Before I can talk about gracefully shutting down a service, you first need to understand how a shutdown procedure is initiated by the system.

Since there is already a standard way of doing this by any operating system, you will find the same flow in most tools that manage processes, namely Systemd, PM2 or Docker. Likewise, if you're using an existing web server solution, then you should check their documentation around shutdown procedures. Now let's look closer into how this flow looks like:

  1. The termination of any process is triggered by a Signal sent by the kernel to the target process.
  2. The operating system wants to handle process termination as cleanly as possible. In order to achieve this, it will first send a SIGTERM signal to notify the process that it should begin shutdown procedures.
  3. The OS waits for the process to finish terminating on its own for a limited amount of time. If that does not happen when the deadline is reached, then a second signal is sent directly to the kernel to kill the process and clean up any residual resources used. This time, the SIGKILL signal is sent, without the process ever receiving or be able to react to this signal.

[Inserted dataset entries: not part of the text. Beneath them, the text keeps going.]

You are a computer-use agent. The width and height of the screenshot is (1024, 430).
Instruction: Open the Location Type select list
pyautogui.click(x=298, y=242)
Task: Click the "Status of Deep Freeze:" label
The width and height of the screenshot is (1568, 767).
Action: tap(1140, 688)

The same flow is used by the process managers mentioned above. When they need to terminate a running process they will first send SIGTERM, wait a few seconds (90 by default for Systemd) and then kill the monitored process with SIGKILL.

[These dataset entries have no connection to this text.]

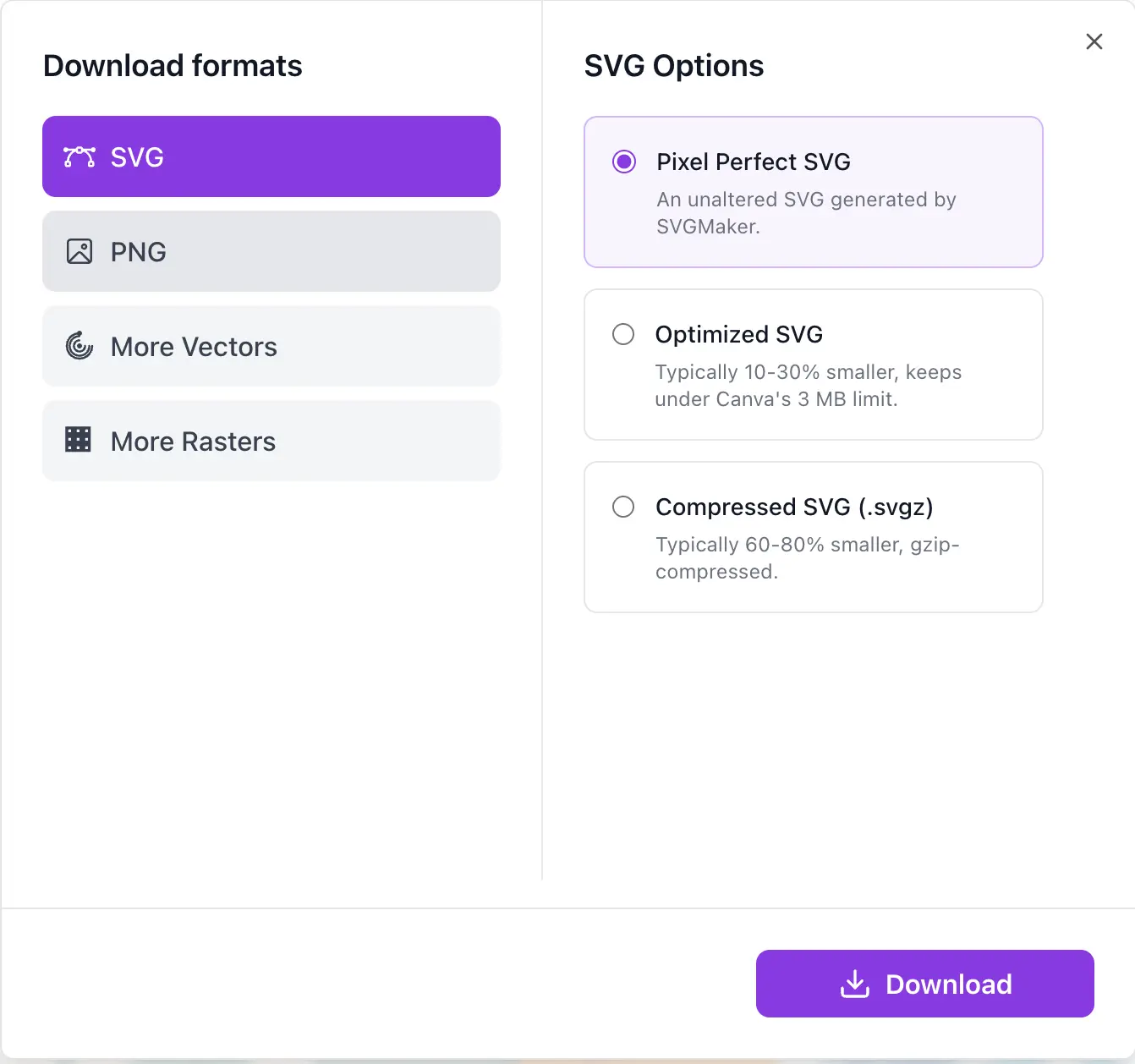Click the download arrow icon on Download button
The height and width of the screenshot is (1064, 1135).
point(856,984)
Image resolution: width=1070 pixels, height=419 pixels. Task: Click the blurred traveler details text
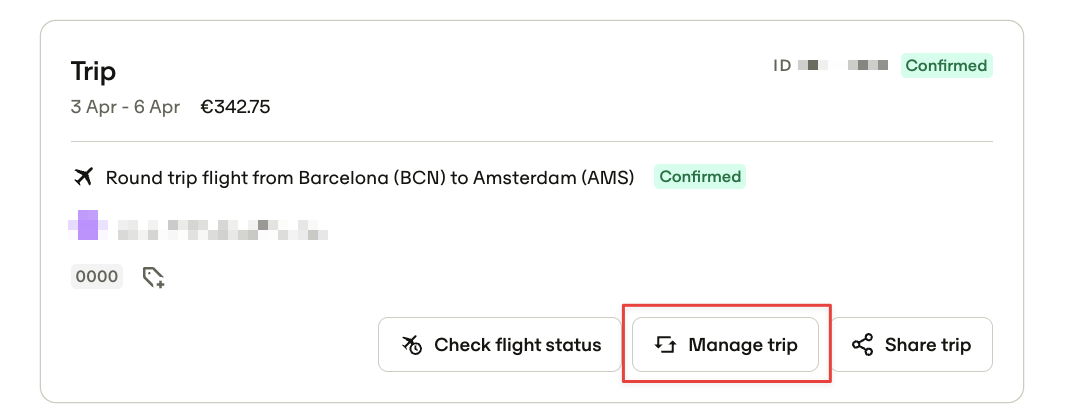[222, 229]
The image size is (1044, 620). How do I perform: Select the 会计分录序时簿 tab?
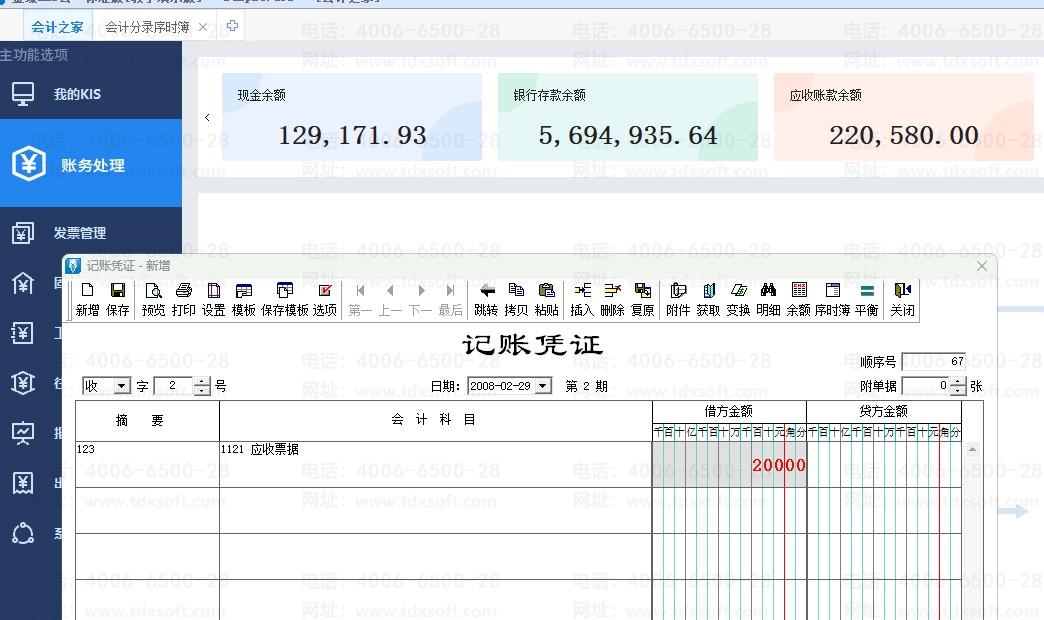[x=146, y=27]
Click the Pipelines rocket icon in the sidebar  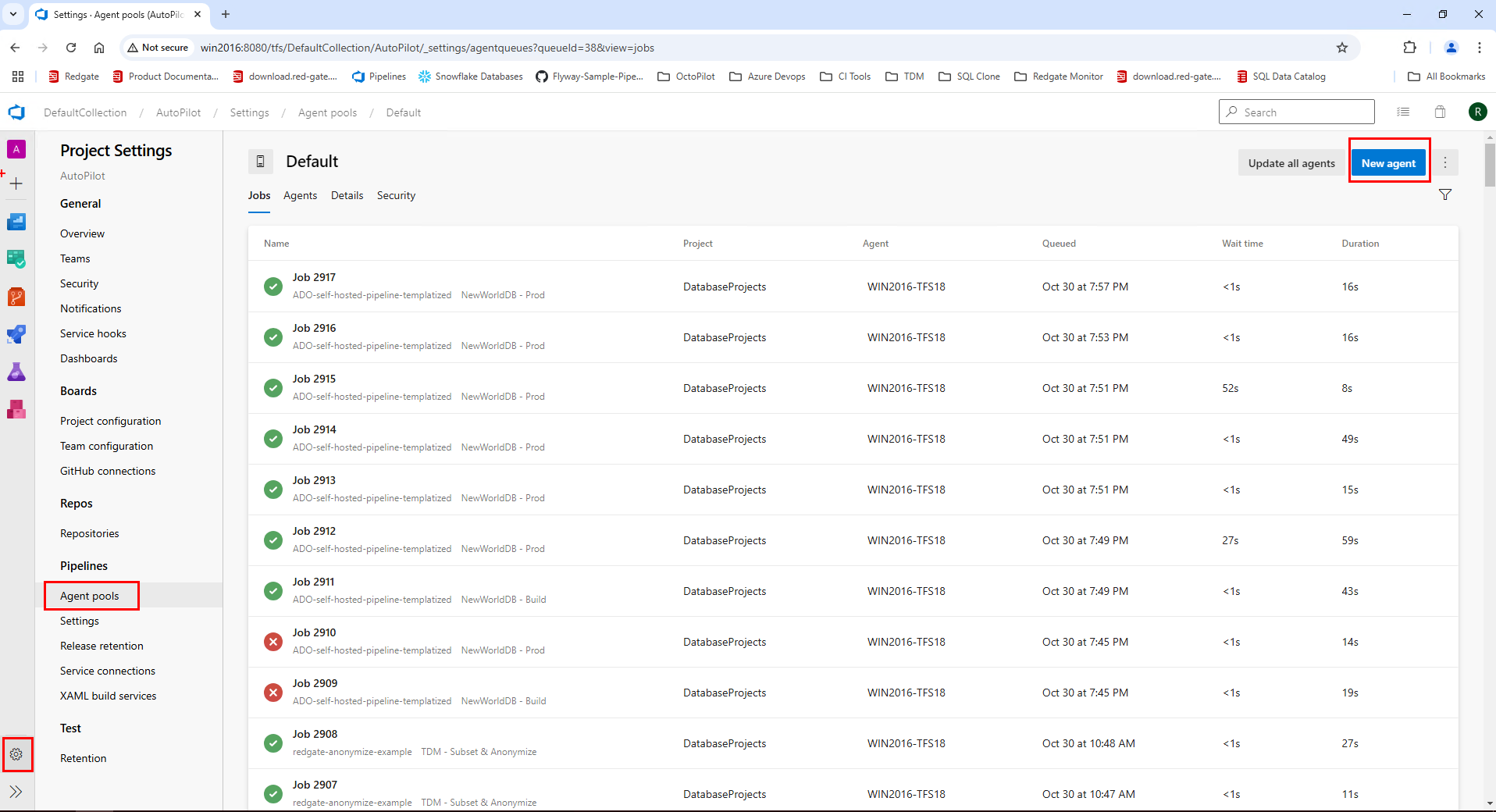click(x=16, y=334)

If you're not using a process manager and you're simply pressing CTRL+C in the terminal then the SIGINT signal is sent instead.

Shutdown Caveats

On the other hand, if you're not building your own HTTP server, like in the case of a NodeJS, Go, or any other compiled language, but you are relying instead on the use of Nginx or Apache web servers to serve your app you should know that in order to start a graceful shutdown of those servers you need to send different signals.

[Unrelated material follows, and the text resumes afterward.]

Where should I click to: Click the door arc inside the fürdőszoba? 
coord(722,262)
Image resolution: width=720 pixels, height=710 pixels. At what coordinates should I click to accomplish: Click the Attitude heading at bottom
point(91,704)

For Nginx you should send SIGQUIT, while for Apache you should send SIGWINCH in order to trigger a graceful shutdown and stop accepting new requests and wait to finish processing existing ones instead of forcing an instant termination. Check the linked pages for more information regarding the handled signals in these web servers.

If you're using Docker (or any container service) for your deployments, it may be wise to also check out this article which shows how to properly start a process in order to receive these signals.

Next let's look at some examples of how this can be achieved in various programming languages. Since these are two of the programming languages I use the most in my day to day I will start with Go and NodeJS, but you can also find links to some articles of how this can be achieved in other languages.

2. Graceful Shutdown in Go

Since the first thing we need to do to support a graceful shutdown scenario in Go is to intercept the termination signals, let's get that out of the way.

To listen to a signal, I use the os package to register a channel wherein a message will be sent in case the proper signal is received by the process.

package main

import (
	"os"
	"os/signal"
	"syscall"
)

// Process godoc
type Process struct {
	// ... to be defined
}

func NewProcess() *Process {
	return &Process{
		// to be defined later
	}
}

func main() {
	// ... initiatize and start service in separate go routines
	process = NewProcess()
	// then wait for shutdown signal
	process.WaitForSignal()
}

func (process *Process) WaitForSignal() {
	// create signal notification channel
	sigc := make(chan os.Signal, 1)
	// listen for termination signals SIGINT or SIGTERM
	signal.Notify(sigc, os.Interrupt, syscall.SIGINT)
	signal.Notify(sigc, os.Interrupt, syscall.SIGTERM)
	// wait until the termination signal is received
	sig := <-sigc
	// Do some cleanup  
	// ...
}

Apart from dependencies, a typical Go application may have several goroutines or trees of goroutines started that need to be stopped in a certain order.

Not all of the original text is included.